4. Brief Description of past year’s accomplishments (Year 6) & more detail on expected Year 7 accomplishments:

A new PhD graduate research assistant (Curt Haselton) has been working on the project since October 2003 and has been familiarizing himself with the nonlinear simulation tools of OpenSees and the overall PEER PBEE framework and loss models. We have met with practicing engineers and collected building plans for modern office buildings and parking structures designed with RC moment frame systems. We then conducted independent design reviews of these structures to develop data on uncertainties in design parameters, i.e., to what extent do typical designs vary from the minimum requirements of the building code. Based on this preliminary work, a prototype four-story office building has been designed according to current design standards (ASCE/SEI 2002 and related provisions from ACI-318). Through meetings with our collaborators at Caltech (Beck and Porter), we have developed a specification for an SQL database to exchange information between the structural simulations (IM-EDP) and loss modeling (EDP-DM-DV). We have similarly coordinated with Stewart at UCLA to develop earthquake hazard information for the assessment (including selection of ground motions) and to develop a plan to jointly investigate soil-foundation-structure interactions. We are on track to complete an assessment of the benchmark building by October 2004.

5. Other Similar Work Being Conducted Within and Outside PEER and How This Project Differs:

Synthesizing and “packaging” of the methodology and tools for this project is being done in consultation with several PEER investigators, including: Beck/Porter (loss modeling); Miranda (loss modeling and non-structural components); May (articulation of performance metrics), Krawinkler (assessment and design methodology), Cornell (assessment methodology), Stewart (soil-structure interaction effects), Lehman/Lowes (simulation and performance of beam-column joints), Eberhard (simulation and performance of beam-columns), and others.

The benchmark studies involve direct collaboration with projects by Beck/Porter at Caltech “Building Loss Modeling and Benchmarking - EDP to DV” and Stewart at UCLA “Soil-structure Interaction Effects and Their Influence on Input Ground Motions.” All three teams are collaborating on planning details of the research, with the Stanford effort focusing on the IM-EDP aspects, the Caltech group focusing on EDP-DV, and the UCLA group is developing the site hazard information and input ground motions, including the effects of soil-foundation interaction.

The PI is not aware of similar benchmarking efforts of this type being applied to reinforced concrete frames. The project bears some similarity to a series of assessment studies of steel moment frame buildings conducted through the SAC joint venture. As the PEER methodology is building upon concepts first developed in SAC, the RC building benchmarking study will take advantage of the prior SAC work.
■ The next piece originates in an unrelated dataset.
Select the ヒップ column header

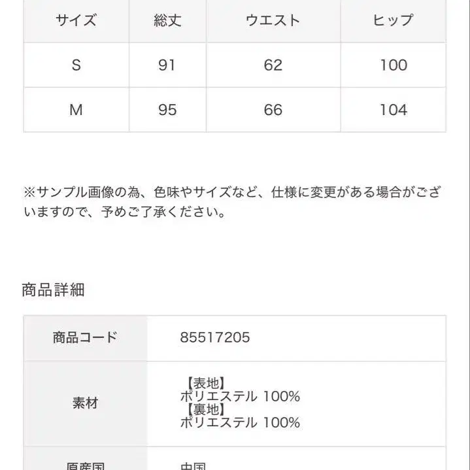pyautogui.click(x=393, y=20)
6. Plans for Year 8 if project is expected to be continued:

This project is envisioned as a multi-year effort, which will begin with assessment studies that are anticipated to evolve into research on performance based design (design being distinct from assessment). The project was begun in Year 7, and the goal for the first year is to synthesize the necessary models and information and complete a benchmark assessment of a four story RC building. Plans for Year 8 are to extend the study to evaluate a broader range of RC buildings and to improve the underlying assessment procedures, depending on what gaps and problems arise during Year 7.
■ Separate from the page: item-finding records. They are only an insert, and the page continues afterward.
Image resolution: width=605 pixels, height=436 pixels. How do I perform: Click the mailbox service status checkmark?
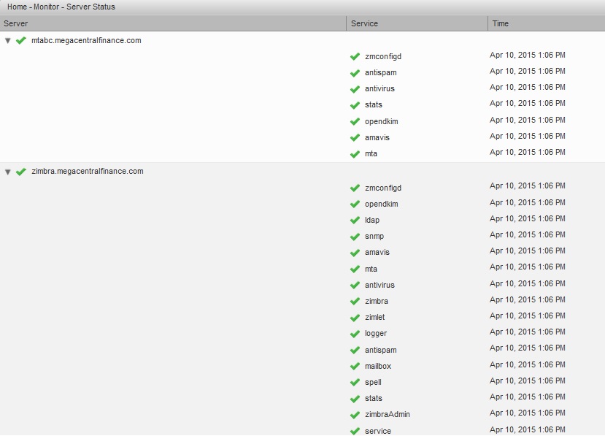click(355, 366)
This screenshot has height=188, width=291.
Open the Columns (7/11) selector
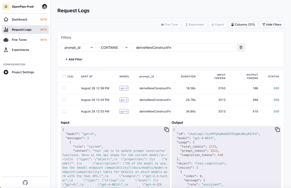coord(243,24)
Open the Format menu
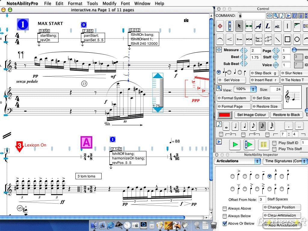This screenshot has width=308, height=231. click(75, 3)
7. Describe any actual instances where you are aware your results have been used in industry:

PEER’s PBEE assessment framework has been adopted as a model by the ATC 58 project to codify performance-based procedures for application to engineering practice. This project will contribute to the interactions between PEER and the ATC 58 group by demonstrating the application of the PEER PBEE method for assessment of RC moment frame buildings.

8. Expected Milestones & Deliverables:

The primary deliverable of this project will be a report and a journal paper that document the PEER PBEE assessment procedure, including guidelines for developing the simulation and loss models necessary for the procedures. These are expected to be completed by October 2004.